Where the records below have a line with "KEOS", that line is to be copied.

EXERCISE INPUT:
····················

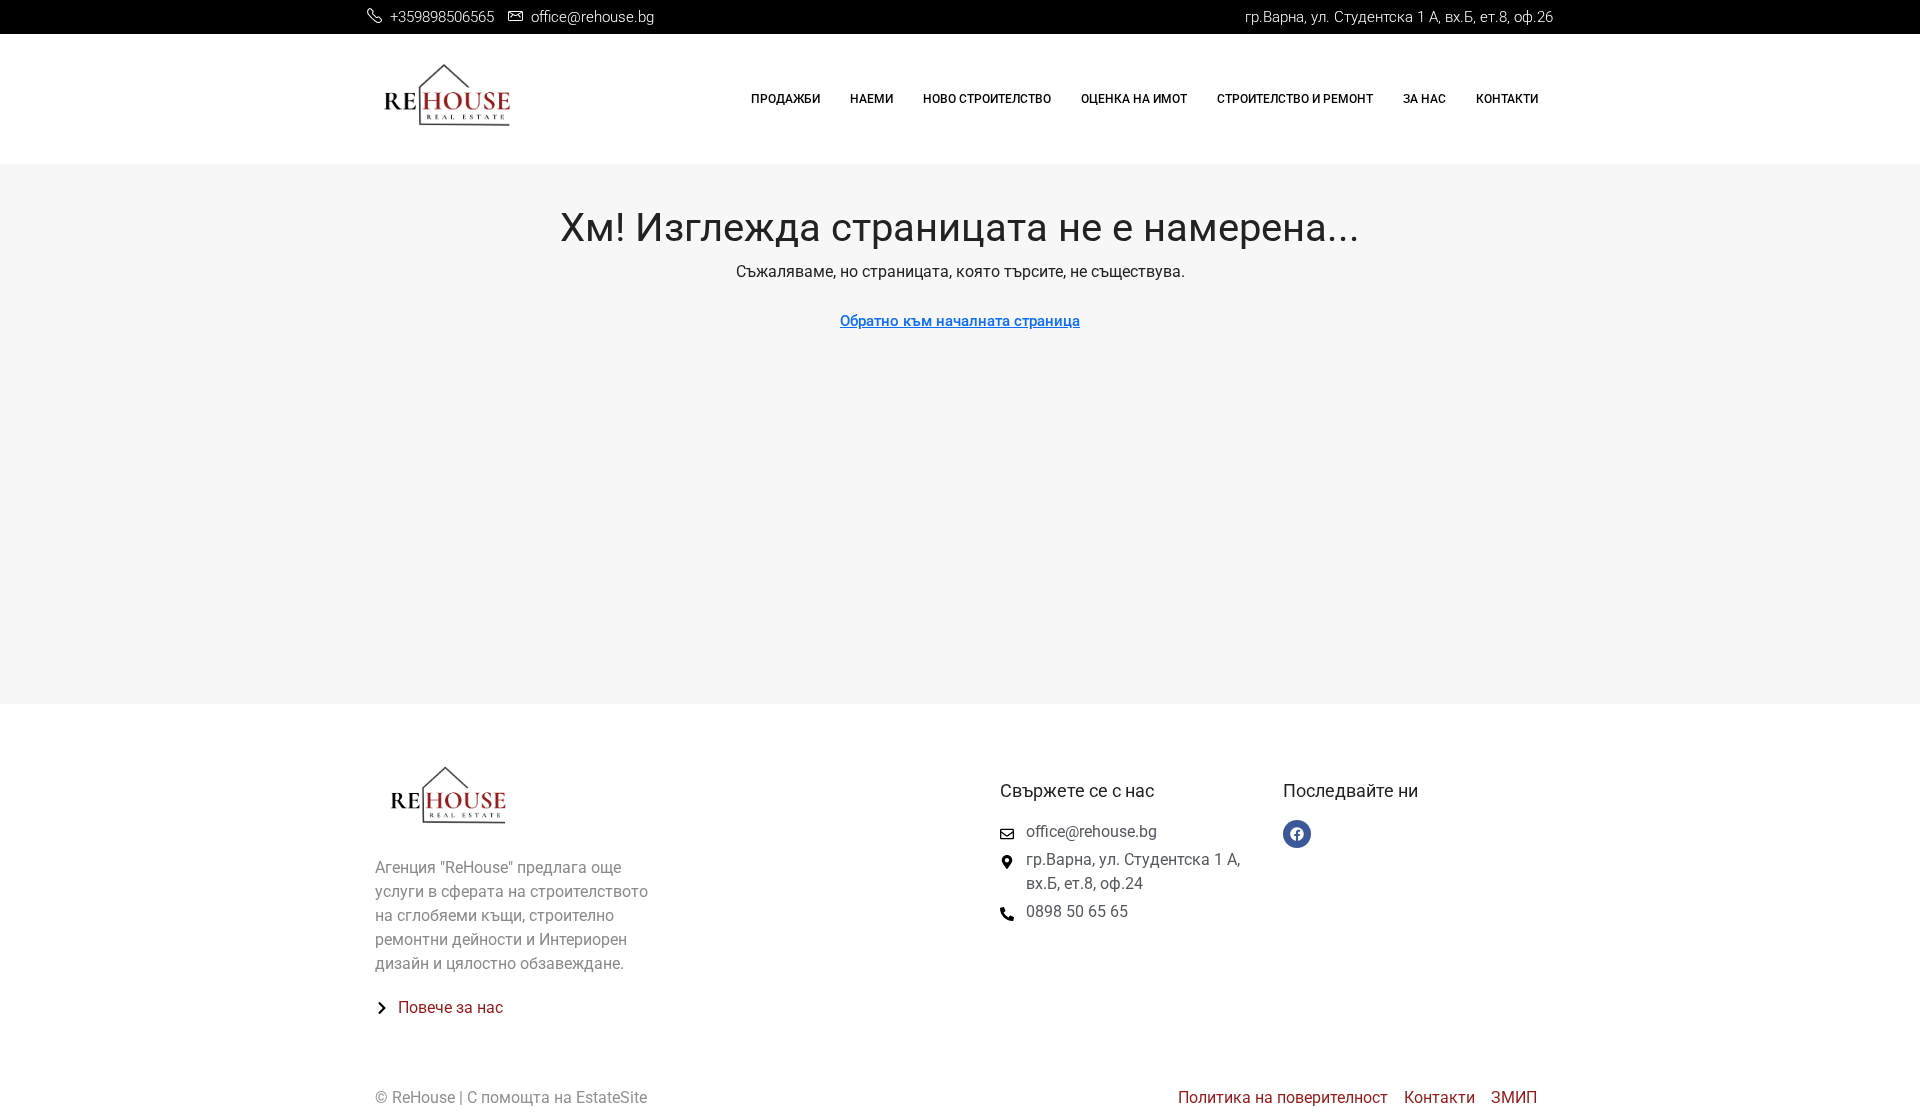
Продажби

····················

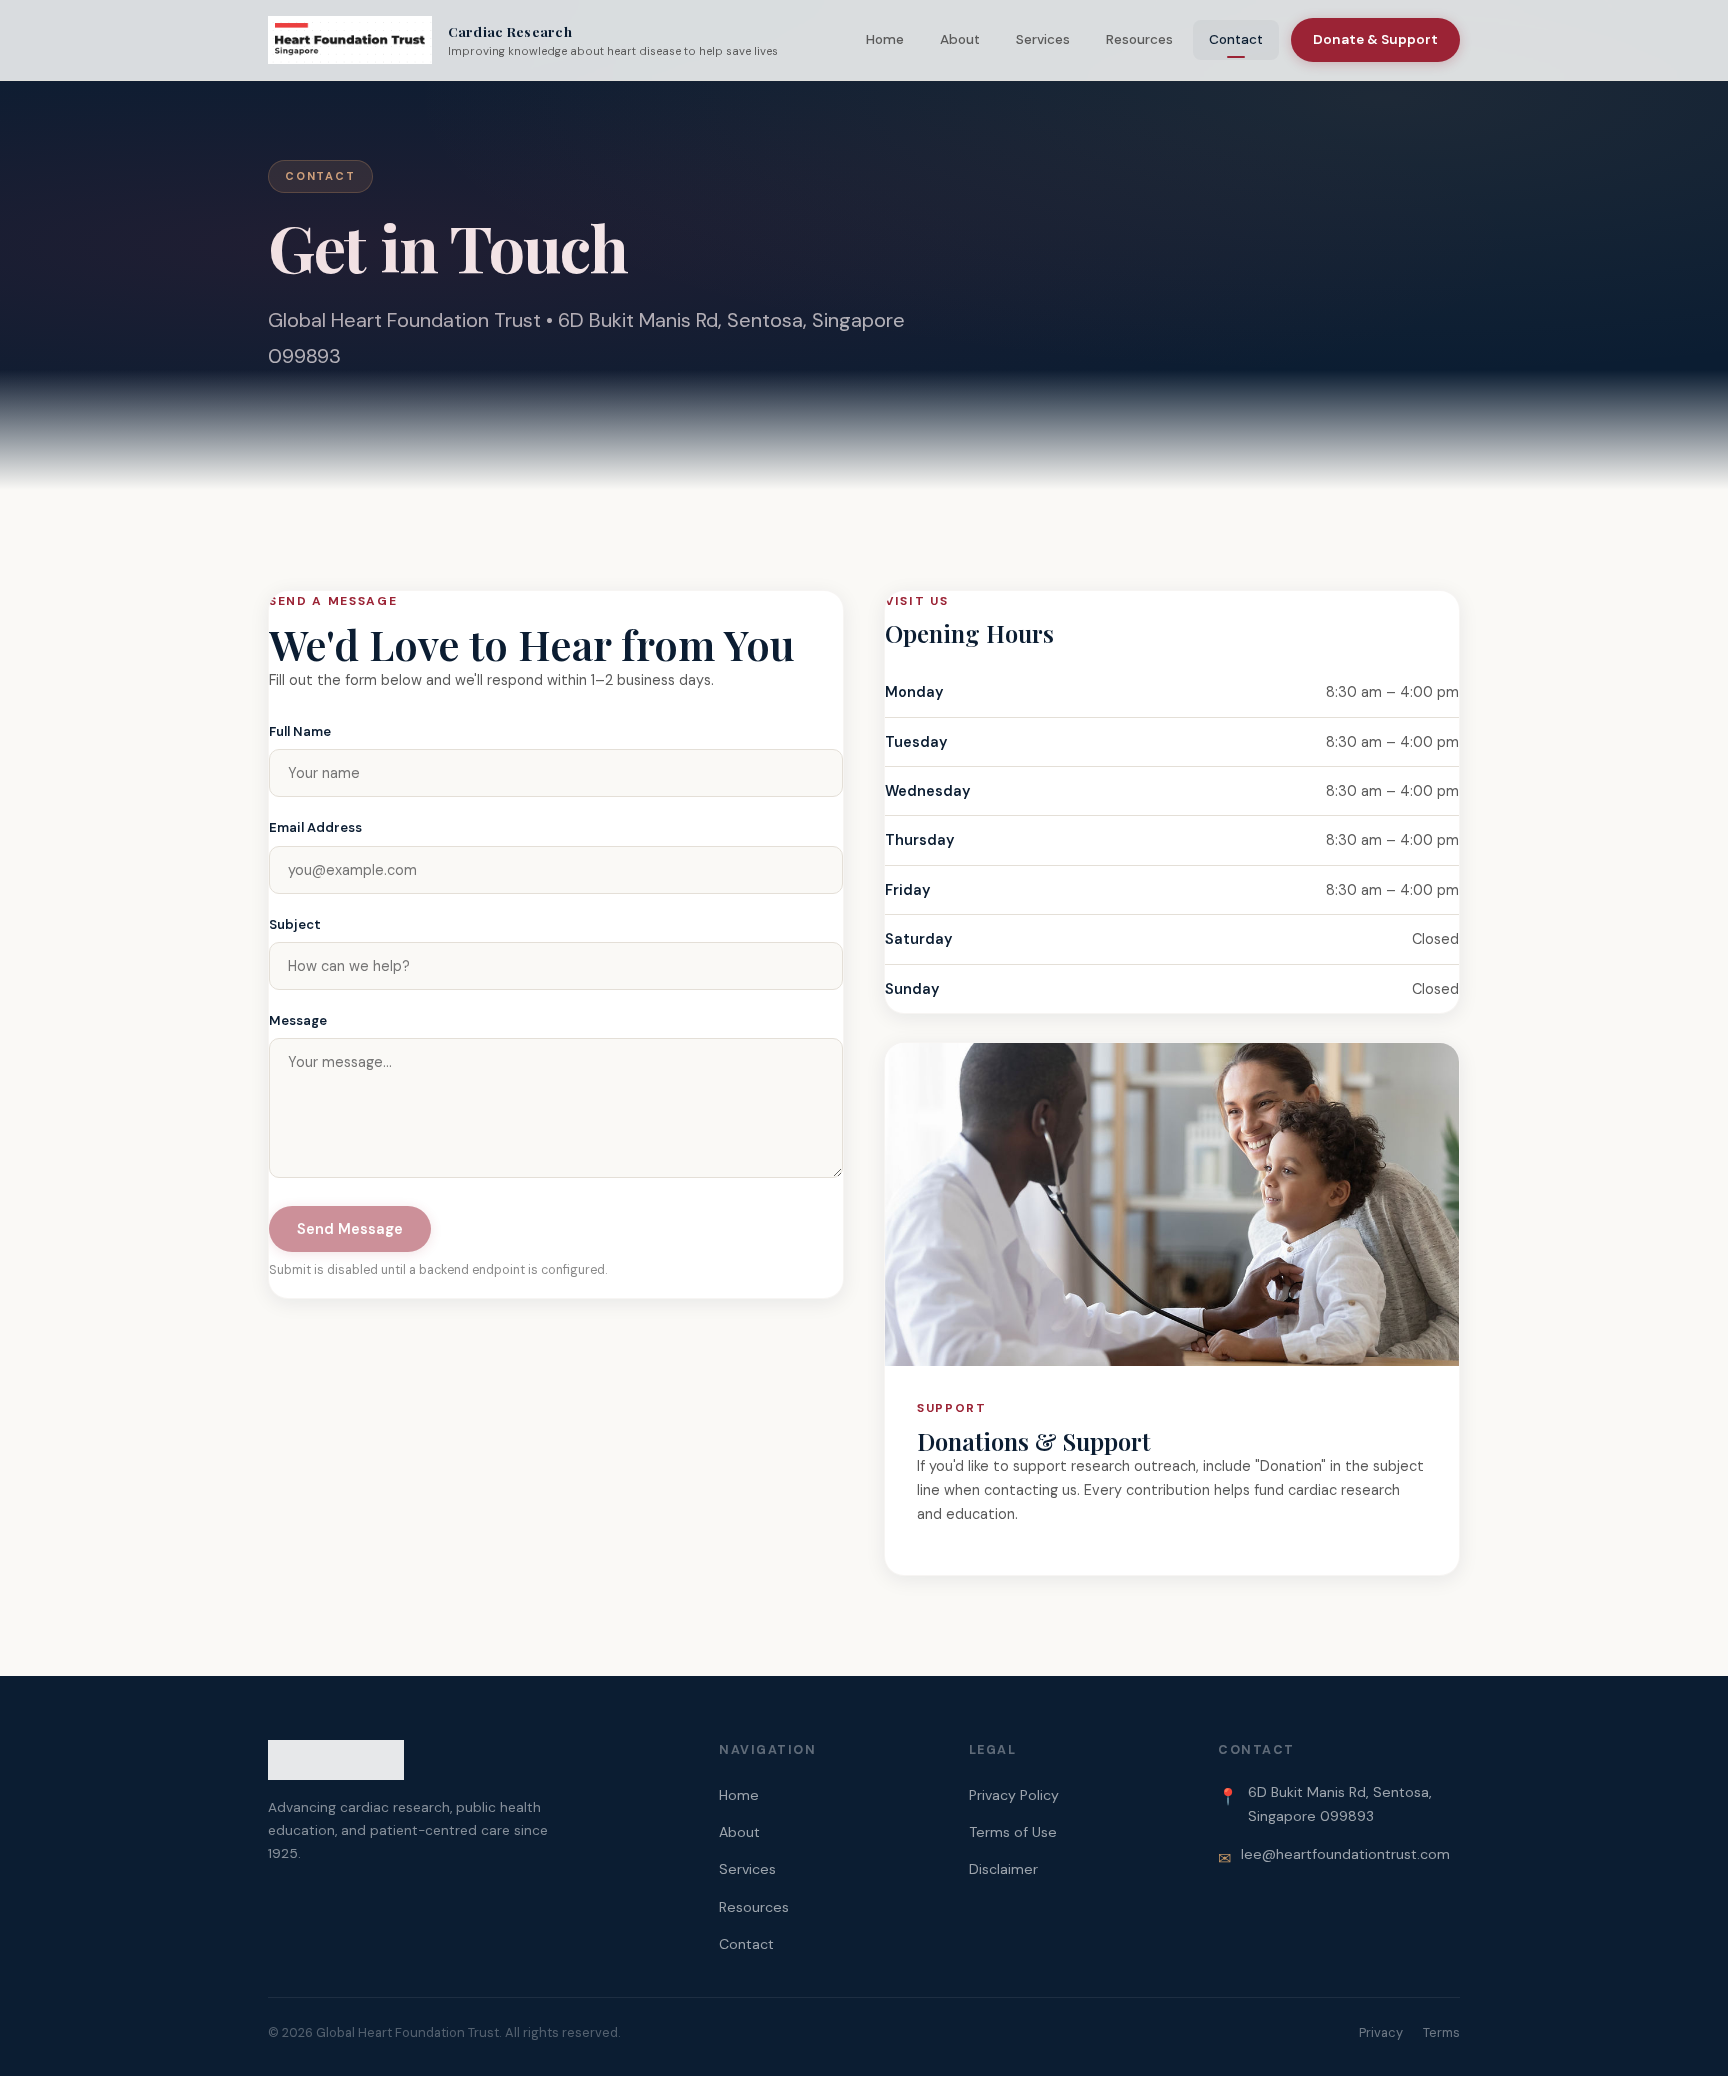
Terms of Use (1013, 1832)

····················

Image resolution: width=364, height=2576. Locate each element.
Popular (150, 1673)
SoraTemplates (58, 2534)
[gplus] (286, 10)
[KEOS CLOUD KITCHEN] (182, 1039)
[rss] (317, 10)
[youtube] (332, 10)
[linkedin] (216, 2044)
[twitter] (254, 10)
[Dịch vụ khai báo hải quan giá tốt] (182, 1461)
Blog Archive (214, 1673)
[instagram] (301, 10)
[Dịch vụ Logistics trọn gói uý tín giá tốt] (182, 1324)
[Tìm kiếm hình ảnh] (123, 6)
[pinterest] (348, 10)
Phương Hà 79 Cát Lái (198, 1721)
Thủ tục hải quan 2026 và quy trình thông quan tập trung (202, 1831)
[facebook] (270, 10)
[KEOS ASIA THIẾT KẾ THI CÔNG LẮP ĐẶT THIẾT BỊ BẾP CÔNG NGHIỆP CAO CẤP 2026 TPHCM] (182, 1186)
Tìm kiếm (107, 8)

····················

ANSWER TO THIS PROBLEM:
[KEOS CLOUD KITCHEN] (182, 1039)
[KEOS ASIA THIẾT KẾ THI CÔNG LẮP ĐẶT THIẾT BỊ BẾP CÔNG NGHIỆP CAO CẤP 2026 TPHCM] (182, 1186)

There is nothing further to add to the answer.